Le gouvernement suédois met à jour la législation limitant le développement du nucléaire

La législation limitant le nombre de réacteurs nucléaires et leur emplacement géographique est actuellement remise à jour par le gouvernement suédois qui favorise le développement du nucléaire.

/ Euractiv.com
The annual Society and Defence Conference in Sweden
Le Premier ministre Ulf Kristersson et la ministre de l’Environnement Romina Pourmokhtari ont annoncé que le gouvernement prévoyait d’introduire une réforme permettant la construction de nouveaux réacteurs et leur implantation sur de nouveaux sites. La loi autorise actuellement l’exploitation de 10 réacteurs sur trois sites seulement — Forsmark, Oskarshamn et Ringhals. [EPA-EFE/Henrik Montgomery]

La législation limitant le nombre de réacteurs nucléaires et leur emplacement géographique est actuellement remise à jour par le gouvernement suédois qui favorise le développement du nucléaire.

Il y a plus de 40 ans, conformément au référendum de 1980, la Suède a décidé de réduire le nombre de centrales nucléaires sur son territoire à l’horizon 2010. Depuis lors, les mentalités ont progressivement changé et la durée de vie des réacteurs a été prolongée jusqu’en 2045 au moins.

La hausse des prix de l’électricité et les objectifs climatiques n’ont fait que renforcer l’impact de cette décision. Ainsi, dans un sondage publié fin décembre, 59 % des personnes interrogées se sont déclarées disposées à continuer à soutenir le nucléaire et, si nécessaire, elles souhaiteraient que d’autres réacteurs soient construits. Seuls 8 % souhaitent la fermeture des centrales.

Le Premier ministre Ulf Kristersson et la ministre de l’Environnement Romina Pourmokhtari ont annoncé que le gouvernement prévoyait d’introduire une réforme permettant la construction de nouveaux réacteurs et leur implantation sur de nouveaux sites. La loi autorise actuellement l’exploitation de 10 réacteurs sur trois sites seulement — Forsmark, Oskarshamn et Ringhals.

« Des changements législatifs sont en cours pour permettre la construction de nouvelles centrales nucléaires, notamment des processus d’autorisation plus courts et des procédures administratives accélérées », a déclaré M. Kristersson lors de la conférence de presse.

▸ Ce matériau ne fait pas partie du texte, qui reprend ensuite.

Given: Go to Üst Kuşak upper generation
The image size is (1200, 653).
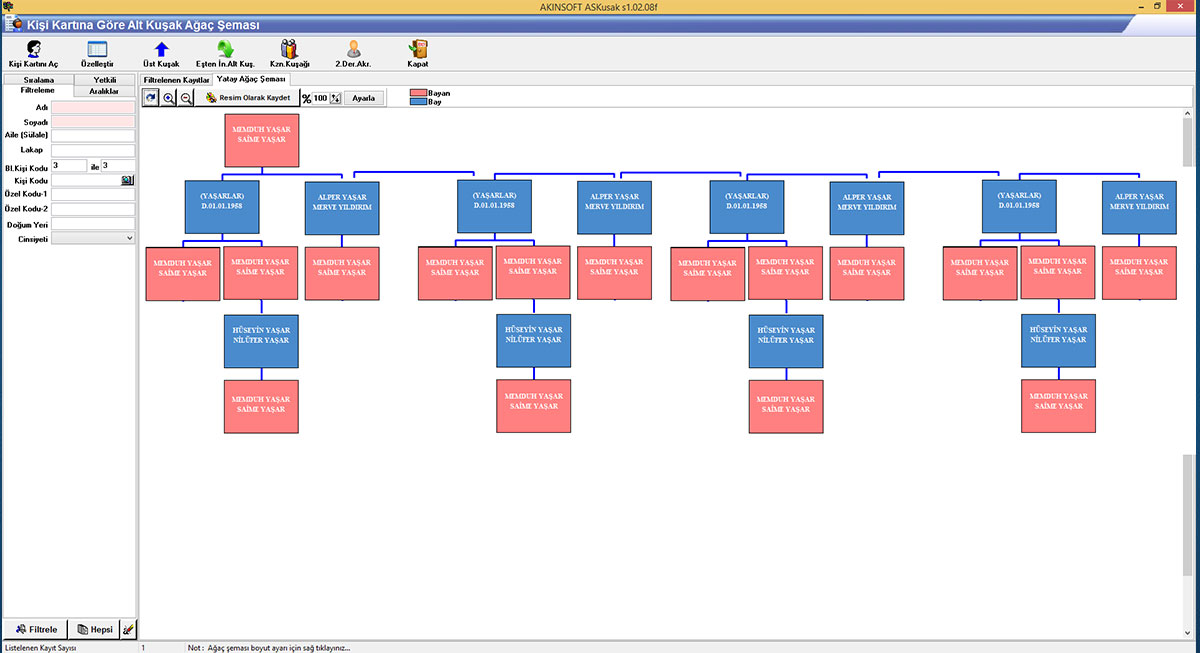Looking at the screenshot, I should (161, 50).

La ministre de l’Environnement Romina Pourmokhtari, citée par la Swedish News Agency, estime que la législation actualisée devrait également permettre la construction non seulement de réacteurs conventionnels à grande échelle, mais aussi de petits réacteurs modulaires (SMR).

« La législation doit être adaptée aux nouvelles technologies et aux nouveaux développements », a ajouté la ministre. Elle a également souligné que davantage d’entreprises devraient être en mesure d’investir dans le nouveau nucléaire.

Du côté de l’opposition, les Verts — qui, lorsqu’ils étaient au pouvoir aux côtés des sociaux-démocrates, ont rendu l’exploitation des centrales nucléaires particulièrement coûteuse afin d’éliminer progressivement l’utilisation de cette énergie dans le pays — ont critiqué la volonté du gouvernement de promouvoir le nucléaire. Ils ont en effet déclaré qu’ils préféraient que l’énergie éolienne soit développée.

La période de consultation relative à la proposition de modification de la loi durera trois mois. Le gouvernement suédois préparera ensuite une proposition législative.

« Nous espérons pouvoir présenter notre projet de loi au Parlement après l’été et que l’amendement à la loi entrera en vigueur en mars 2024 », a déclaré Mme Pourmokhtari.

Le nucléaire occupe une place importante dans le bouquet énergétique du pays. En effet, il fournit environ 40 % de l’électricité du pays, soit à peu près la même quantité que l’énergie hydroélectrique.